Collected data
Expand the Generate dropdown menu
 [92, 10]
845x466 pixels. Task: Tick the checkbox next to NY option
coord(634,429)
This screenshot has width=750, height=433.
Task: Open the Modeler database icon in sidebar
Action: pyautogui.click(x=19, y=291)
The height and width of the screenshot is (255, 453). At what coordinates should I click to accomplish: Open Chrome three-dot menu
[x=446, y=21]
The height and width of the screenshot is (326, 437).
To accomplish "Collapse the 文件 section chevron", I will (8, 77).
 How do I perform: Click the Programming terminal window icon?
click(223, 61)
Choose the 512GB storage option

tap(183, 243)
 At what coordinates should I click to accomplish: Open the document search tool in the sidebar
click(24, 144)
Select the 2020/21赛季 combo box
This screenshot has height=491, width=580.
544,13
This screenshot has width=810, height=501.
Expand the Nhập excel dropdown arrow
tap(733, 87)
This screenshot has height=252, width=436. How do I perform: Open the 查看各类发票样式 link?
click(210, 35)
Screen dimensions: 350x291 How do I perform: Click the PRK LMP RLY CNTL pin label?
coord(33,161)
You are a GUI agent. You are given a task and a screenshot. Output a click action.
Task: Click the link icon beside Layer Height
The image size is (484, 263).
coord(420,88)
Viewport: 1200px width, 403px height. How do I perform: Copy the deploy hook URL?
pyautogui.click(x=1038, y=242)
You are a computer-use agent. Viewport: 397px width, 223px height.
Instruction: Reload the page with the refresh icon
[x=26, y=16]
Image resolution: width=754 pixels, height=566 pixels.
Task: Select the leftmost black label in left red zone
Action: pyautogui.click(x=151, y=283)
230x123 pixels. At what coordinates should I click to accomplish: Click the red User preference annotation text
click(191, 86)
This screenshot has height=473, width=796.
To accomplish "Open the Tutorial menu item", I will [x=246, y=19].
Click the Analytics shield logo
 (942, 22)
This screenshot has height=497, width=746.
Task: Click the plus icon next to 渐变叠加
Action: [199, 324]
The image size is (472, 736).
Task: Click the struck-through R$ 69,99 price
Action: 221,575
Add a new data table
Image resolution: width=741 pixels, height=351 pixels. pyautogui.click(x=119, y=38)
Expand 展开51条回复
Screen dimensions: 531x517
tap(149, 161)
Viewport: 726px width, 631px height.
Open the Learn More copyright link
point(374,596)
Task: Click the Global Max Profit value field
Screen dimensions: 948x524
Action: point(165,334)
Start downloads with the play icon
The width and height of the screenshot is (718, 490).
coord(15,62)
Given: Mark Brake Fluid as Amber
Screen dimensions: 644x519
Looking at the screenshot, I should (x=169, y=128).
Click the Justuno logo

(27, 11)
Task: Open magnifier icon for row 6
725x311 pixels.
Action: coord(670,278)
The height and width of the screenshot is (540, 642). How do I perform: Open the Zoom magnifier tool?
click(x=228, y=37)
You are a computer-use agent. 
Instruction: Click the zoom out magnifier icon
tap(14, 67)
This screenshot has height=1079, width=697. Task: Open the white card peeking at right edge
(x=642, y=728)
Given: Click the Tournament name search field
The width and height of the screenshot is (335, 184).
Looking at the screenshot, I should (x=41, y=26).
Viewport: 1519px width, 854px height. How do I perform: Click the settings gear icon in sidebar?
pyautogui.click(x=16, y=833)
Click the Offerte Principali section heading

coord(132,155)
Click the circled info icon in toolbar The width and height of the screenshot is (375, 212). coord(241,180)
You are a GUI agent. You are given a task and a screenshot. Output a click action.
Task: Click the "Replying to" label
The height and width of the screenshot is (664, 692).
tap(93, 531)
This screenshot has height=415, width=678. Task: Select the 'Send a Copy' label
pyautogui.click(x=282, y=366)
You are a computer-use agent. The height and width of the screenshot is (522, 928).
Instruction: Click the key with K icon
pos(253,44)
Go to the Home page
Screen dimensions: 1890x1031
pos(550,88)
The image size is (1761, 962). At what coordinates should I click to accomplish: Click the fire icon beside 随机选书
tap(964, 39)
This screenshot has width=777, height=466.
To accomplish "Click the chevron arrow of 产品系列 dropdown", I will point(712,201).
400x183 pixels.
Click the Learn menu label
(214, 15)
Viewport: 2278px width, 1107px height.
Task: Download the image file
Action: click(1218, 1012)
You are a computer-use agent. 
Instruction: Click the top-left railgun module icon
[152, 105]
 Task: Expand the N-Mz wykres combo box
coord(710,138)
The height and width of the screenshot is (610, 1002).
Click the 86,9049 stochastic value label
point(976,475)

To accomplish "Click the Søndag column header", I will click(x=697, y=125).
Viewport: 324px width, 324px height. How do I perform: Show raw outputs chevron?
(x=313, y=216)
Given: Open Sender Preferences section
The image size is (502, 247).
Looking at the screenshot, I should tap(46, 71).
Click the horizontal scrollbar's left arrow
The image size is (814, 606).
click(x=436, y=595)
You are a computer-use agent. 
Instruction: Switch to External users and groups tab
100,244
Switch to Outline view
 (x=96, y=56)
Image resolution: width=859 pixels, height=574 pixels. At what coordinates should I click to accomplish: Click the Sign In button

TASK DESCRIPTION
Exact copies of all the entries above are required.

WRITTEN ANSWER
Expand the Generate dropdown menu
 [92, 10]
845x466 pixels. Task: Tick the checkbox next to NY option
coord(634,429)
This screenshot has width=750, height=433.
Task: Open the Modeler database icon in sidebar
Action: pyautogui.click(x=19, y=291)
The height and width of the screenshot is (255, 453). At what coordinates should I click to accomplish: Open Chrome three-dot menu
[x=446, y=21]
The height and width of the screenshot is (326, 437).
To accomplish "Collapse the 文件 section chevron", I will (8, 77).
 How do I perform: Click the Programming terminal window icon?
click(223, 61)
Choose the 512GB storage option

tap(183, 243)
 At what coordinates should I click to accomplish: Open the document search tool in the sidebar
click(24, 144)
Select the 2020/21赛季 combo box
This screenshot has height=491, width=580.
544,13
This screenshot has width=810, height=501.
Expand the Nhập excel dropdown arrow
tap(733, 87)
This screenshot has height=252, width=436. How do I perform: Open the 查看各类发票样式 link?
click(210, 35)
Screen dimensions: 350x291 How do I perform: Click the PRK LMP RLY CNTL pin label?
coord(33,161)
You are a GUI agent. You are given a task and a screenshot. Output a click action.
Task: Click the link icon beside Layer Height
The image size is (484, 263).
coord(420,88)
Viewport: 1200px width, 403px height. How do I perform: Copy the deploy hook URL?
pyautogui.click(x=1038, y=242)
You are a computer-use agent. Viewport: 397px width, 223px height.
Instruction: Reload the page with the refresh icon
[x=26, y=16]
Image resolution: width=754 pixels, height=566 pixels.
Task: Select the leftmost black label in left red zone
Action: pyautogui.click(x=151, y=283)
230x123 pixels. At what coordinates should I click to accomplish: Click the red User preference annotation text
click(191, 86)
This screenshot has height=473, width=796.
To accomplish "Open the Tutorial menu item", I will [x=246, y=19].
Click the Analytics shield logo
 (942, 22)
This screenshot has height=497, width=746.
Task: Click the plus icon next to 渐变叠加
Action: [199, 324]
The image size is (472, 736).
Task: Click the struck-through R$ 69,99 price
Action: 221,575
Add a new data table
Image resolution: width=741 pixels, height=351 pixels. pyautogui.click(x=119, y=38)
Expand 展开51条回复
Screen dimensions: 531x517
tap(149, 161)
Viewport: 726px width, 631px height.
Open the Learn More copyright link
point(374,596)
Task: Click the Global Max Profit value field
Screen dimensions: 948x524
Action: point(165,334)
Start downloads with the play icon
The width and height of the screenshot is (718, 490).
coord(15,62)
Given: Mark Brake Fluid as Amber
Screen dimensions: 644x519
Looking at the screenshot, I should (x=169, y=128).
Click the Justuno logo

(27, 11)
Task: Open magnifier icon for row 6
725x311 pixels.
Action: coord(670,278)
The height and width of the screenshot is (540, 642). How do I perform: Open the Zoom magnifier tool?
click(x=228, y=37)
You are a computer-use agent. 
Instruction: Click the zoom out magnifier icon
tap(14, 67)
This screenshot has height=1079, width=697. Task: Open the white card peeking at right edge
(x=642, y=728)
Given: Click the Tournament name search field
The width and height of the screenshot is (335, 184).
Looking at the screenshot, I should (x=41, y=26).
Viewport: 1519px width, 854px height. How do I perform: Click the settings gear icon in sidebar?
pyautogui.click(x=16, y=833)
Click the Offerte Principali section heading

coord(132,155)
Click the circled info icon in toolbar The width and height of the screenshot is (375, 212). coord(241,180)
You are a GUI agent. You are given a task and a screenshot. Output a click action.
Task: Click the "Replying to" label
The height and width of the screenshot is (664, 692).
tap(93, 531)
This screenshot has height=415, width=678. Task: Select the 'Send a Copy' label
pyautogui.click(x=282, y=366)
You are a computer-use agent. The height and width of the screenshot is (522, 928).
Instruction: Click the key with K icon
pos(253,44)
Go to the Home page
Screen dimensions: 1890x1031
pos(550,88)
The image size is (1761, 962). At what coordinates should I click to accomplish: Click the fire icon beside 随机选书
tap(964, 39)
This screenshot has width=777, height=466.
To accomplish "Click the chevron arrow of 产品系列 dropdown", I will point(712,201).
400x183 pixels.
Click the Learn menu label
(214, 15)
Viewport: 2278px width, 1107px height.
Task: Download the image file
Action: click(1218, 1012)
You are a computer-use agent. 
Instruction: Click the top-left railgun module icon
[152, 105]
 Task: Expand the N-Mz wykres combo box
coord(710,138)
The height and width of the screenshot is (610, 1002).
Click the 86,9049 stochastic value label
point(976,475)

To accomplish "Click the Søndag column header", I will click(x=697, y=125).
Viewport: 324px width, 324px height. How do I perform: Show raw outputs chevron?
(x=313, y=216)
Given: Open Sender Preferences section
The image size is (502, 247).
Looking at the screenshot, I should tap(46, 71).
Click the horizontal scrollbar's left arrow
The image size is (814, 606).
click(x=436, y=595)
You are a computer-use agent. 
Instruction: Switch to External users and groups tab
100,244
Switch to Outline view
 (x=96, y=56)
Image resolution: width=859 pixels, height=574 pixels. At what coordinates should I click to accomplish: Click the Sign In button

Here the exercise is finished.